Find the line containing "Screen dimensions: 778x408", then return it and every line after it through the end of the records, exactly. Leave out pictures.

------------------------------------------------

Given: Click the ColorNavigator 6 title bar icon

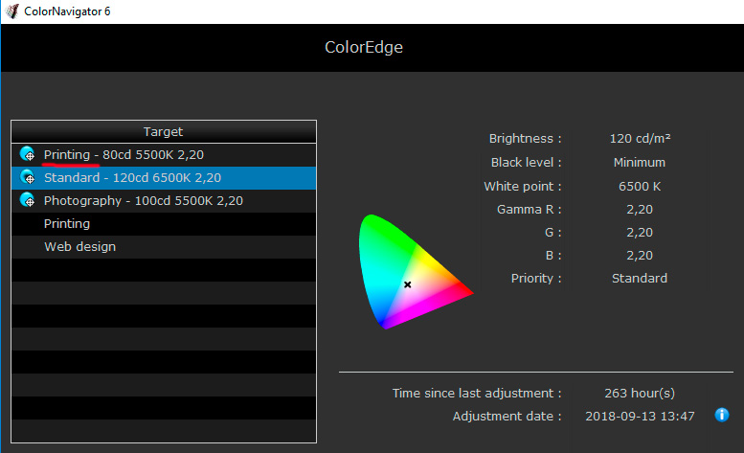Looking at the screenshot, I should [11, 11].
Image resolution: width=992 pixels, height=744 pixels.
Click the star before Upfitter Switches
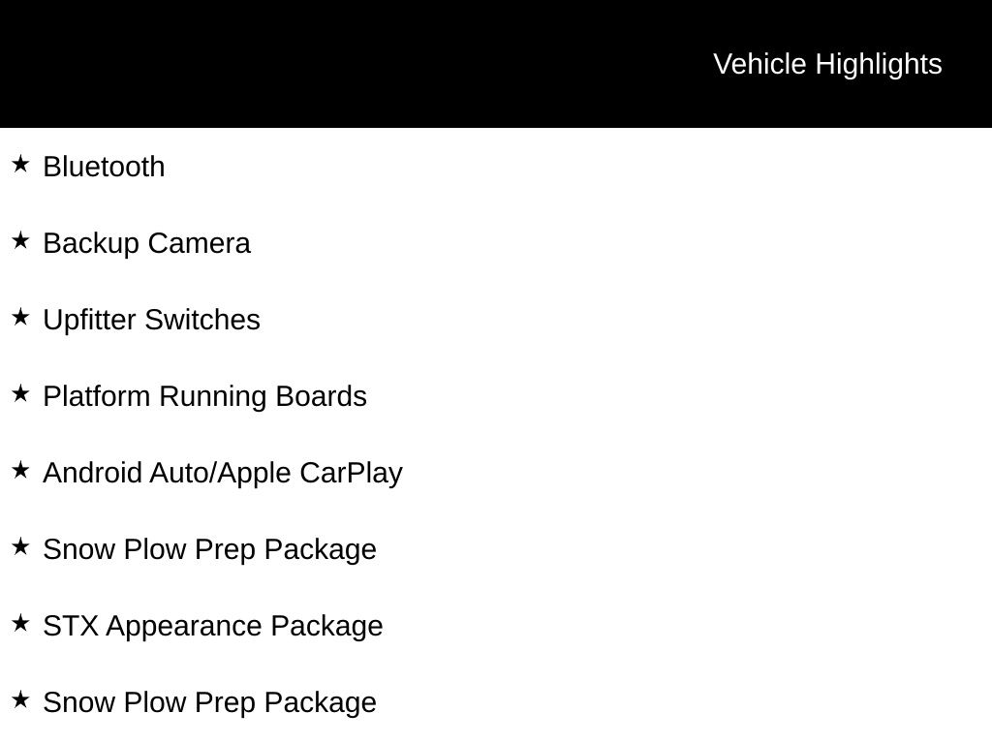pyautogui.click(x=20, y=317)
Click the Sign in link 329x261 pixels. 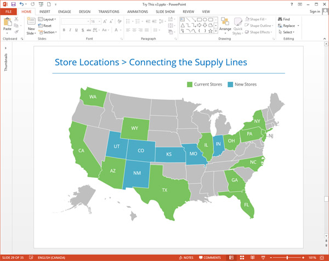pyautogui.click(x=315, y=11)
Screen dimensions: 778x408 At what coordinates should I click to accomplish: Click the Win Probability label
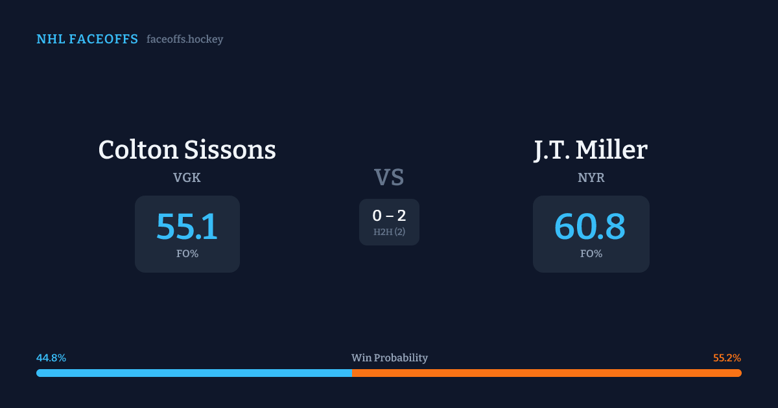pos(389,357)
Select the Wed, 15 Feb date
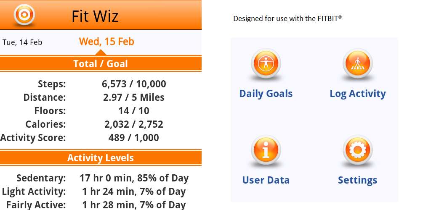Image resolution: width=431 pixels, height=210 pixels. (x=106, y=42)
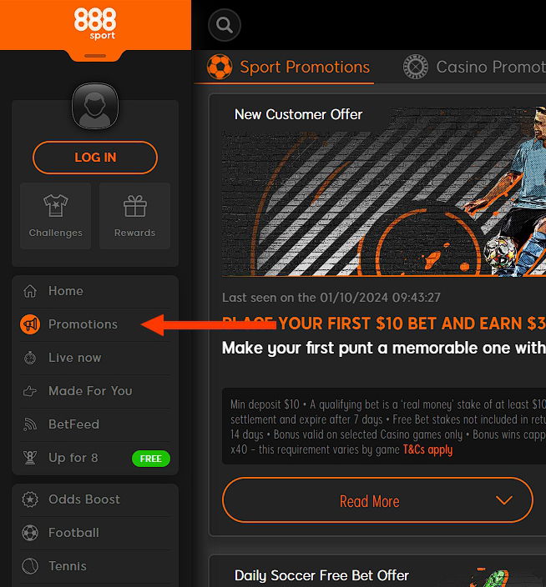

------------------------------------------------

## EXERCISE RESULT:
Screen dimensions: 778x408 At what coordinates should I click to accomplish: Click the Win Probability label
pos(389,357)
Select the Wed, 15 Feb date
Image resolution: width=431 pixels, height=210 pixels. (x=106, y=42)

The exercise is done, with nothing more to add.